DATA SECTION: Begin

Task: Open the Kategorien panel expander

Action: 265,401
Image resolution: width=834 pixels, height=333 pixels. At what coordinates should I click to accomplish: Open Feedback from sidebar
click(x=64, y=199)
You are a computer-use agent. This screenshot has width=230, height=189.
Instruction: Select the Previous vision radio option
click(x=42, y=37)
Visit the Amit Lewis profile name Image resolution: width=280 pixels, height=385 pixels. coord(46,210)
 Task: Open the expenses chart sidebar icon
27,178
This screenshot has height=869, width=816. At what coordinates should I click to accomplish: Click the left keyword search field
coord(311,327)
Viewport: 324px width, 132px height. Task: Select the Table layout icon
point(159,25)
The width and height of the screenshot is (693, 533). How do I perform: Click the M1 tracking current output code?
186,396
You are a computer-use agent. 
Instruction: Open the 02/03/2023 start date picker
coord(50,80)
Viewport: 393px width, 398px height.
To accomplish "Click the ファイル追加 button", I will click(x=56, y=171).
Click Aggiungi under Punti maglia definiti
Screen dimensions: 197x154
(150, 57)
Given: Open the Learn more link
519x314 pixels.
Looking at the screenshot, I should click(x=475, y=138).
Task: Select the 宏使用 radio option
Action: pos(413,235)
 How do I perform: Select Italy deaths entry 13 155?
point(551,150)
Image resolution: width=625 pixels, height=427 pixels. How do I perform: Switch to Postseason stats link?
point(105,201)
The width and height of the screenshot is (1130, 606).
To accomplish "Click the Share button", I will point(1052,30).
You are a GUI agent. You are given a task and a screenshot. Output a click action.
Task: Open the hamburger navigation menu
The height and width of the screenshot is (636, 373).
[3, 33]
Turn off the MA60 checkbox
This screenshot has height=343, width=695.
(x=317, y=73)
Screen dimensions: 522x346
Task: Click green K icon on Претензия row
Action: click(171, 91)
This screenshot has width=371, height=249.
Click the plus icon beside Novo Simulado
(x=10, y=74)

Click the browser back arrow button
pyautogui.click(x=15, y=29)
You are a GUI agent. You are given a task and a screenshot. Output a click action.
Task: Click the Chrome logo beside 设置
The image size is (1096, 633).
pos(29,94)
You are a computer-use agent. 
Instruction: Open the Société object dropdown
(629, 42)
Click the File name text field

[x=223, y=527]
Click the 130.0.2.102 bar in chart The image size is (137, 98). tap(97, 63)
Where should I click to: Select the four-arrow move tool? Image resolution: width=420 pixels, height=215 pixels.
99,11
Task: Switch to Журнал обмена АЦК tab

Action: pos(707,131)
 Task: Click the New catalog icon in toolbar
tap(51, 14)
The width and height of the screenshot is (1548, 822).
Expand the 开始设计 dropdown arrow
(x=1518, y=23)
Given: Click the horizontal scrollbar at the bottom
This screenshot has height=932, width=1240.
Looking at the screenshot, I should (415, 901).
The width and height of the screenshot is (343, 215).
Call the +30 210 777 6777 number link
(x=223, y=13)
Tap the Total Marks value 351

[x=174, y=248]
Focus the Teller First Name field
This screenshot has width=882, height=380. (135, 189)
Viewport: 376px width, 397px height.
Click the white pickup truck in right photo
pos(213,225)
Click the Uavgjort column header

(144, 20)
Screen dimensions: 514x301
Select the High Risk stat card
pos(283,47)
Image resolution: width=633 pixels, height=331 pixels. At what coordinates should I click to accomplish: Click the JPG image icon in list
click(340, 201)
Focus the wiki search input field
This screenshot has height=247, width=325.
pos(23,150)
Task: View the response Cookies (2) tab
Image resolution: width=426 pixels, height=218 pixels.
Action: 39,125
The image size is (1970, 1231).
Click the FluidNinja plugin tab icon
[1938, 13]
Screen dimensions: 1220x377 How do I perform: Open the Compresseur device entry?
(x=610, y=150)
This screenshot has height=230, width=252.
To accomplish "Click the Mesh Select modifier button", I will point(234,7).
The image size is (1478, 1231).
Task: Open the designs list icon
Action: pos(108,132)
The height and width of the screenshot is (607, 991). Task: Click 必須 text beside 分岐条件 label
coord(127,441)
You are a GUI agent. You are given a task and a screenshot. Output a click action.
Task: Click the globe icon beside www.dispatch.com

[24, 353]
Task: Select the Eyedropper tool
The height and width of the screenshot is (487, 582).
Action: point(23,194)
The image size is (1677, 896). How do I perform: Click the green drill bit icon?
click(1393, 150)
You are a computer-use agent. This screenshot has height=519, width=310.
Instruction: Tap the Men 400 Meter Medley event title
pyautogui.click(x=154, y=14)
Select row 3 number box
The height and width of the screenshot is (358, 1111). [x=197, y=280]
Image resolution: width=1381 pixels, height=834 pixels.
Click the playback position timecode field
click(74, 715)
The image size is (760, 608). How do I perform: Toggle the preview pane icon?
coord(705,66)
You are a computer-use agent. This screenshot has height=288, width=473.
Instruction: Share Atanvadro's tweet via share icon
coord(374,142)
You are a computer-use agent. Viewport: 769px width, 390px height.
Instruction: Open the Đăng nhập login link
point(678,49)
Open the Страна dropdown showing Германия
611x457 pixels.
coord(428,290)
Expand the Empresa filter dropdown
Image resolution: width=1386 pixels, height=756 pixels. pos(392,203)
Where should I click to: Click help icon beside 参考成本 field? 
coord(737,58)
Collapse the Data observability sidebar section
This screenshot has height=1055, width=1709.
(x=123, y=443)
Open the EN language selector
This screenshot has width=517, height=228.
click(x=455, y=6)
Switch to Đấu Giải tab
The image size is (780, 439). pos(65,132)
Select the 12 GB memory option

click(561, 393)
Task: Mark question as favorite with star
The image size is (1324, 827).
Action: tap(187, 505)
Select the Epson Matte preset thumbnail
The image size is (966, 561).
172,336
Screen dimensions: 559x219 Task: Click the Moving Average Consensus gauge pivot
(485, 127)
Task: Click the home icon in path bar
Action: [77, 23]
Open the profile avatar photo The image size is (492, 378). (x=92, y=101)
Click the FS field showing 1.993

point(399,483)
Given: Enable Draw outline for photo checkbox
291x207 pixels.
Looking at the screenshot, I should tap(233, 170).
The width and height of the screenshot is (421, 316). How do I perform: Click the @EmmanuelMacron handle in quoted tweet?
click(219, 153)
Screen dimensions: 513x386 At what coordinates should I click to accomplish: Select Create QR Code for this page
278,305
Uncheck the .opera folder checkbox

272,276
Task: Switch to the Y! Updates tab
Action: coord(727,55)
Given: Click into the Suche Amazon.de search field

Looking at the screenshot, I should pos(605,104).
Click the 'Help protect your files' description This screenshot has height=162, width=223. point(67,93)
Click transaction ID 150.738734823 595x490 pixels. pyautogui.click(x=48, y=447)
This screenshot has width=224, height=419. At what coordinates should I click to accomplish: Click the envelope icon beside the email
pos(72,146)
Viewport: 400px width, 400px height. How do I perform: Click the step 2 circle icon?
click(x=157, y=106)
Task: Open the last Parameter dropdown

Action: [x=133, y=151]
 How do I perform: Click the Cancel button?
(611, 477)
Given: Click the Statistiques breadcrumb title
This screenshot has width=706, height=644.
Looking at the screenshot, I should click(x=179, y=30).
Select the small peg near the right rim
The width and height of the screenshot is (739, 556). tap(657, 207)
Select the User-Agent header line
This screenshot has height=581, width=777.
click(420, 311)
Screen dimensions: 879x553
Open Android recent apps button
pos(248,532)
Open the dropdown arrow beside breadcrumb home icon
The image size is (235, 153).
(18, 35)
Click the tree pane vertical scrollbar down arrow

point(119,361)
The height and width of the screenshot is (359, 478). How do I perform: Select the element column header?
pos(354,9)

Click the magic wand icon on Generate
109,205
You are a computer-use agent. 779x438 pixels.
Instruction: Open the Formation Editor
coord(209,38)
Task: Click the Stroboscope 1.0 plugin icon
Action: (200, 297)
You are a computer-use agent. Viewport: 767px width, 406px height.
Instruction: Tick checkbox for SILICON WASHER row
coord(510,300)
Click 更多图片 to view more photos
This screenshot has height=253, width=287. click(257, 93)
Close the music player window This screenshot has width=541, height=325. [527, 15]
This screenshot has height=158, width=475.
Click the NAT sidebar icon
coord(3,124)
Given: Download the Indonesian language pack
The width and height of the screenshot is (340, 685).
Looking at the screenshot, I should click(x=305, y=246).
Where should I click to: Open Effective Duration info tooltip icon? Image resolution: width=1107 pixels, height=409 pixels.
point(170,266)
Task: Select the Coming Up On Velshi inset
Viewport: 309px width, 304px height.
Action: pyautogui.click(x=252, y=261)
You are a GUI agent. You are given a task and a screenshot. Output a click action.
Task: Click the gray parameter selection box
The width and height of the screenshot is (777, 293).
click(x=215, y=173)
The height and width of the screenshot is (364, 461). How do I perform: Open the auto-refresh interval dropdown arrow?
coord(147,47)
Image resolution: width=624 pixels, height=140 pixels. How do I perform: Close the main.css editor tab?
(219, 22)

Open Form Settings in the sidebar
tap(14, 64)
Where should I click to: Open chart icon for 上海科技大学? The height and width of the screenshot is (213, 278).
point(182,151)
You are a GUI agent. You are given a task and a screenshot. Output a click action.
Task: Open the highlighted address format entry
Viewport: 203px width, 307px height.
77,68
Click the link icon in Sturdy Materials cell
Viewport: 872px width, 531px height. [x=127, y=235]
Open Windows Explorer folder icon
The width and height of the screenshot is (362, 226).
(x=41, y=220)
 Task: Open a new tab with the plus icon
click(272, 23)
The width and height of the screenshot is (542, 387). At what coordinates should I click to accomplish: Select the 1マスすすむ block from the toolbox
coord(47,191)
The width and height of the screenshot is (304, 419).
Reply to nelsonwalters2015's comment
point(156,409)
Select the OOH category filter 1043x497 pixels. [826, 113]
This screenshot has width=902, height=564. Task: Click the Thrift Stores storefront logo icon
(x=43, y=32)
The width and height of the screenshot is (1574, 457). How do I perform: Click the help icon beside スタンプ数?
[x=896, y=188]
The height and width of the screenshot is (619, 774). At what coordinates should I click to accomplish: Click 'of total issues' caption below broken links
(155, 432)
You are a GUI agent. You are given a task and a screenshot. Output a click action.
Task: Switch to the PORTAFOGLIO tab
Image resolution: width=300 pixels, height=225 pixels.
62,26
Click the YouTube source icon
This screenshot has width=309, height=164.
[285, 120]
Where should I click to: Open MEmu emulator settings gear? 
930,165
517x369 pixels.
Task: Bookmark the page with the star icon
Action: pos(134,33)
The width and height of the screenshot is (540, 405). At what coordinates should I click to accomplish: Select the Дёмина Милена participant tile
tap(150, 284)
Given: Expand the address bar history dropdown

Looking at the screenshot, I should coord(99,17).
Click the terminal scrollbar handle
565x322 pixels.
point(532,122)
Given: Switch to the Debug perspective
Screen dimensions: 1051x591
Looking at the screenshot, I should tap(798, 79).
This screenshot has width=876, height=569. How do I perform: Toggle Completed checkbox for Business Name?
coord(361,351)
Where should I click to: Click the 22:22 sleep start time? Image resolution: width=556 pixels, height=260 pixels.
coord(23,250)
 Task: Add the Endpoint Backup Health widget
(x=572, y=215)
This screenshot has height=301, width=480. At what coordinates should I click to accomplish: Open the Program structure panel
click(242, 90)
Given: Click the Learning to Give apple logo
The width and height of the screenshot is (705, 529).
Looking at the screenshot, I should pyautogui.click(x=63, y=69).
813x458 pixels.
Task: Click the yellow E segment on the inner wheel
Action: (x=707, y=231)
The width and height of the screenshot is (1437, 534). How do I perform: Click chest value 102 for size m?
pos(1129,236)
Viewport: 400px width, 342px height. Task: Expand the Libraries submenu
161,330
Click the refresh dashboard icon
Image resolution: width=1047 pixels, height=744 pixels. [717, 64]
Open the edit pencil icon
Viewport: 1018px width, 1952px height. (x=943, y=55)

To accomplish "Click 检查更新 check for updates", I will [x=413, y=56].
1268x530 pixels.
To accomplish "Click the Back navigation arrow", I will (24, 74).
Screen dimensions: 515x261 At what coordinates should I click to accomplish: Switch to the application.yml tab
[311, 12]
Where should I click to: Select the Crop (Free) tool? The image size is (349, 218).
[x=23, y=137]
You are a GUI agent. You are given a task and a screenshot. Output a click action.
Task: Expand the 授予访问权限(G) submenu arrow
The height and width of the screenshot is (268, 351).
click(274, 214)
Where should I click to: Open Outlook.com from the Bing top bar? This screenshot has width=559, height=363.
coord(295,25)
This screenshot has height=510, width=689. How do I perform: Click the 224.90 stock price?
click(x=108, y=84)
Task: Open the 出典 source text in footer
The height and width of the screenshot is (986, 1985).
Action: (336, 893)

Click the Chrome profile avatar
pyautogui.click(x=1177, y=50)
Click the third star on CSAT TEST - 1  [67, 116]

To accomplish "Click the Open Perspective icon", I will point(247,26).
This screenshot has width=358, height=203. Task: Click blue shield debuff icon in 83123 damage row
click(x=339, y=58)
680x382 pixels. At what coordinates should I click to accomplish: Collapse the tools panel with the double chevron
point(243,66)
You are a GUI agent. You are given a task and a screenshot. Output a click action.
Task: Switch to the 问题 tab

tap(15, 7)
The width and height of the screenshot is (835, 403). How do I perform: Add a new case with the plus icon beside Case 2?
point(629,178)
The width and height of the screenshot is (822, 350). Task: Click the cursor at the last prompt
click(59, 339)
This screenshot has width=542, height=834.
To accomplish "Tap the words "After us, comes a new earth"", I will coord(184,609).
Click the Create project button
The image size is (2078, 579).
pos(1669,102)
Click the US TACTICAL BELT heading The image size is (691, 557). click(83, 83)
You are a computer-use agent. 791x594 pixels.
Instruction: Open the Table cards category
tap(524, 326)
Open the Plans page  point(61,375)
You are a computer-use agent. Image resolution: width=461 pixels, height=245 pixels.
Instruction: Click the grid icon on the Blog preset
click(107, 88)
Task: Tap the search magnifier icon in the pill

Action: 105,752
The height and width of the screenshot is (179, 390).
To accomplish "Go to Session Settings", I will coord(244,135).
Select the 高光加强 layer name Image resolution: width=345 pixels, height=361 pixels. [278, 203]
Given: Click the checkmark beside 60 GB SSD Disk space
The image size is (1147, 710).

DATA SECTION: End

__ACTIVITY__. Produce a word-for-word copy of everything above from the line holding "Click the third" down to the line holding "Select the 高光加强", with both of those lines kept.

__TASK OUTPUT__.
Click the third star on CSAT TEST - 1  [67, 116]

To accomplish "Click the Open Perspective icon", I will point(247,26).
This screenshot has width=358, height=203. Task: Click blue shield debuff icon in 83123 damage row
click(x=339, y=58)
680x382 pixels. At what coordinates should I click to accomplish: Collapse the tools panel with the double chevron
point(243,66)
You are a GUI agent. You are given a task and a screenshot. Output a click action.
Task: Switch to the 问题 tab

tap(15, 7)
The width and height of the screenshot is (835, 403). How do I perform: Add a new case with the plus icon beside Case 2?
point(629,178)
The width and height of the screenshot is (822, 350). Task: Click the cursor at the last prompt
click(59, 339)
This screenshot has width=542, height=834.
To accomplish "Tap the words "After us, comes a new earth"", I will coord(184,609).
Click the Create project button
The image size is (2078, 579).
pos(1669,102)
Click the US TACTICAL BELT heading The image size is (691, 557). click(83, 83)
You are a computer-use agent. 791x594 pixels.
Instruction: Open the Table cards category
tap(524, 326)
Open the Plans page  point(61,375)
You are a computer-use agent. Image resolution: width=461 pixels, height=245 pixels.
Instruction: Click the grid icon on the Blog preset
click(107, 88)
Task: Tap the search magnifier icon in the pill

Action: 105,752
The height and width of the screenshot is (179, 390).
To accomplish "Go to Session Settings", I will coord(244,135).
Select the 高光加强 layer name Image resolution: width=345 pixels, height=361 pixels. [278, 203]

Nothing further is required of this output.